Entscheidungsdatum: 07.10.2015
1. Die Anrufung der sozialhilferechtlichen Schiedsstelle und deren Schiedsspruch über eine Vergütungsvereinbarung setzen nicht die Kündigung bzw sonstige Beendigung der laufenden Vereinbarung voraus.
2. Zum Entscheidungsfreiraum der Schiedsstelle in diesem Fall.
Die Revision der Klägerin gegen das Urteil des Landessozialgerichts Berlin-Brandenburg vom 5. Dezember 2013 wird zurückgewiesen.
Die Klägerin trägt die Kosten des Rechtsstreits.
Der Streitwert für das Revisionsverfahren wird auf 197 181,20 Euro festgesetzt.
Im Streit ist ein Schiedsspruch über die Höhe der Investitionskostenvergütung für die Zeit vom 1.10.2009 bis 31.12.2010.
Die Klägerin, die bis etwa Mitte 2005 unter dem Namen "h c gmbh" firmierte, ist Trägerin des landesrechtlich nicht geförderten Pflegeheims "Haus F" in G (nachfolgend Pflegeheim) im Landkreis Rastatt, einer nach dem Sozialgesetzbuch Elftes Buch - Soziale Pflegeversicherung - (SGB XI) zugelassenen Pflegeeinrichtung. Das Pflegeheim verfügt über 131 vollstationäre Dauerpflegeplätze, davon 6 zur Kurzzeitpflege. Die "h c gmbh" und der Landeswohlfahrtsverband Baden (als überörtlicher Träger der Sozialhilfe) haben im Jahr 2004 eine Vereinbarung über die Vergütung der gesondert berechenbaren Aufwendungen für Investitionskosten in Höhe von 15,03 Euro täglich abgeschlossen (Vereinbarung vom 30.3.2004), und zwar ohne zeitliche Befristung ab 1.5.2004; kündbar sollte sie frühestens zum 30.4.2005 sein. Unter dem 17.7.2009 forderte die Klägerin den Beklagten als nunmehr zuständigen Sozialhilfeträger zur Verhandlung auf und forderte eine Investitionskostenvergütung in Höhe von täglich 18,58 Euro ab 1.10.2009. Nachdem der Beklagte im September 2009 Verhandlungen über Investitionskosten abgelehnt hatte, rief die Klägerin am 30.9.2009 die Schiedsstelle an.

**Aufgabenstellung:** Nenne sämtliche Geldbeträge in Euro, die in der Gerichtsentscheidung vorkommen. Das Material hat mit der Gerichtsentscheidung nichts zu tun.

**Material:**

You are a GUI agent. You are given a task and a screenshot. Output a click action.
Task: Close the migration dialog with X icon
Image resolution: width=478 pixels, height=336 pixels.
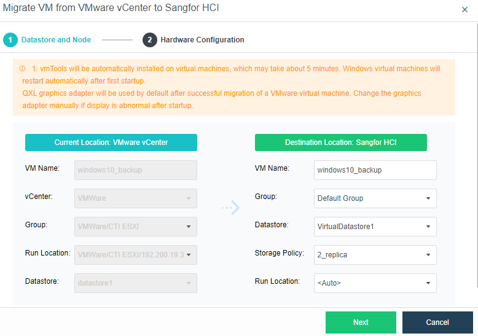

**Schriftliche Antwort:**
197 181,20 Euro
15,03 Euro
18,58 Euro